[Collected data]
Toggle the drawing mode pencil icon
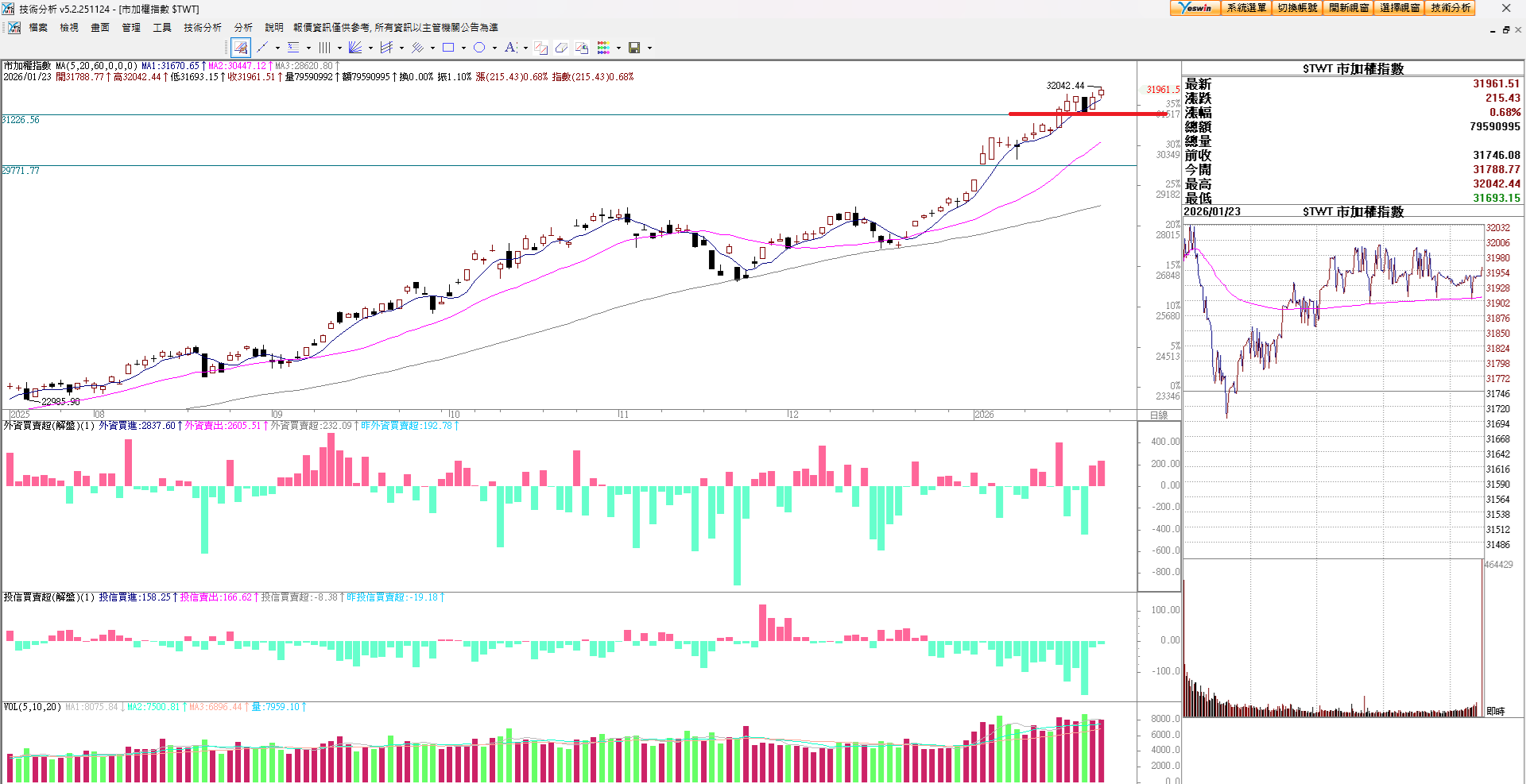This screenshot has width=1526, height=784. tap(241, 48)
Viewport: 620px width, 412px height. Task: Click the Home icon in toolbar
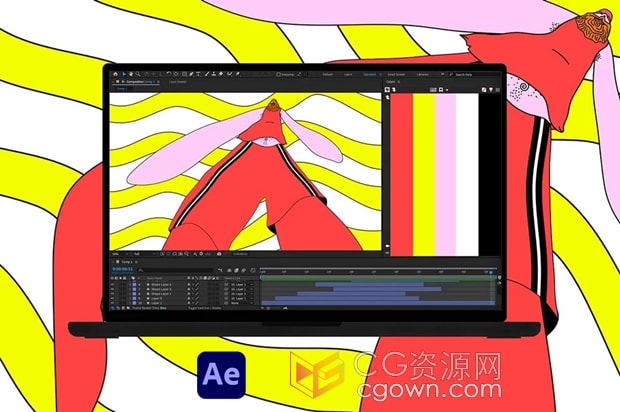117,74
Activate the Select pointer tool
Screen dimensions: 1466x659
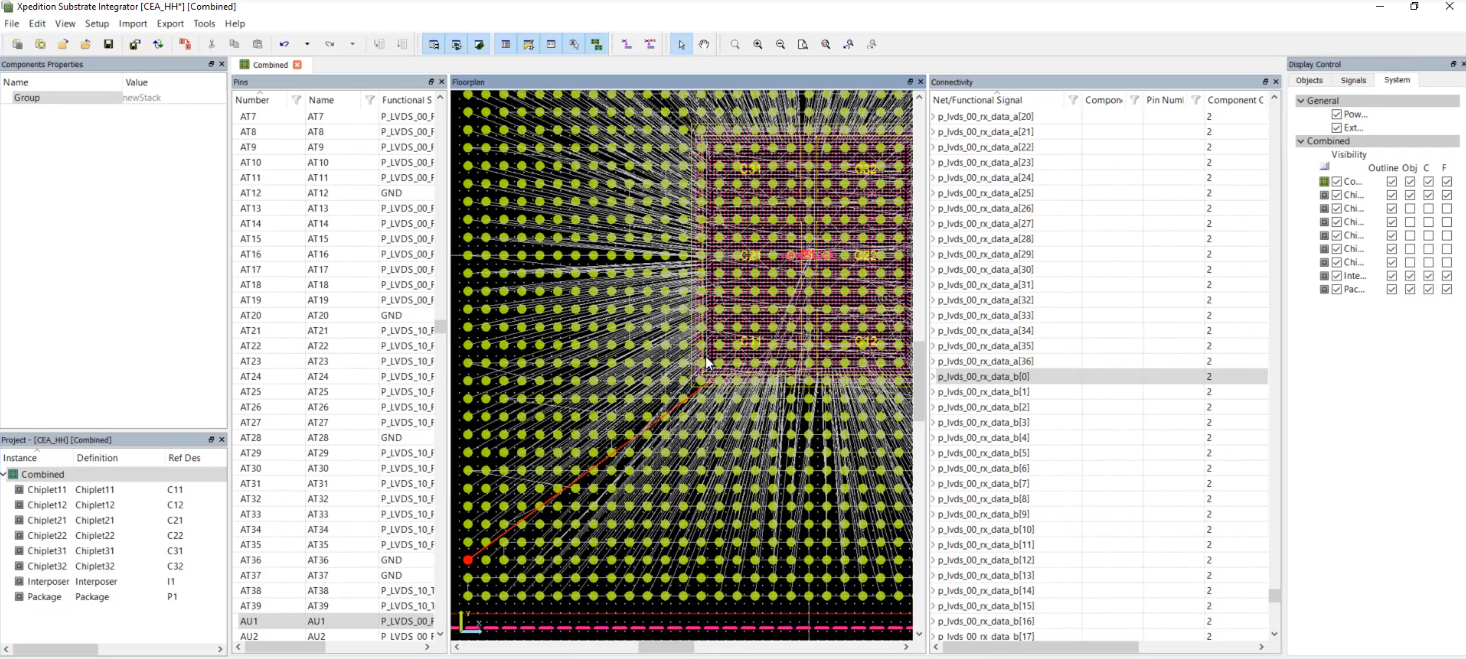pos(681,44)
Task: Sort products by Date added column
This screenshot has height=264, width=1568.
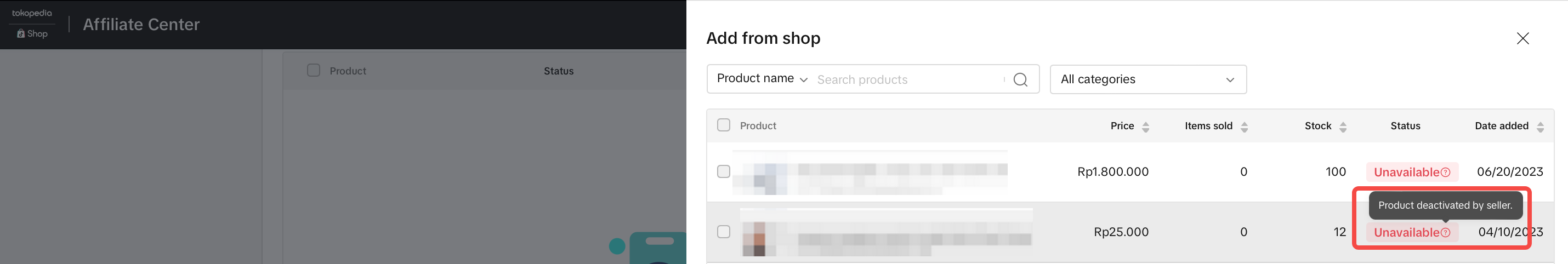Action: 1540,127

> The problem
Omit the pictures and set down the records exactly.

> Your response
Toggle the drawing mode pencil icon
This screenshot has width=1526, height=784. tap(241, 48)
Viewport: 620px width, 412px height. Task: Click the Home icon in toolbar
117,74
Activate the Select pointer tool
Screen dimensions: 1466x659
pos(681,44)
Task: Sort products by Date added column
This screenshot has height=264, width=1568.
Action: 1540,127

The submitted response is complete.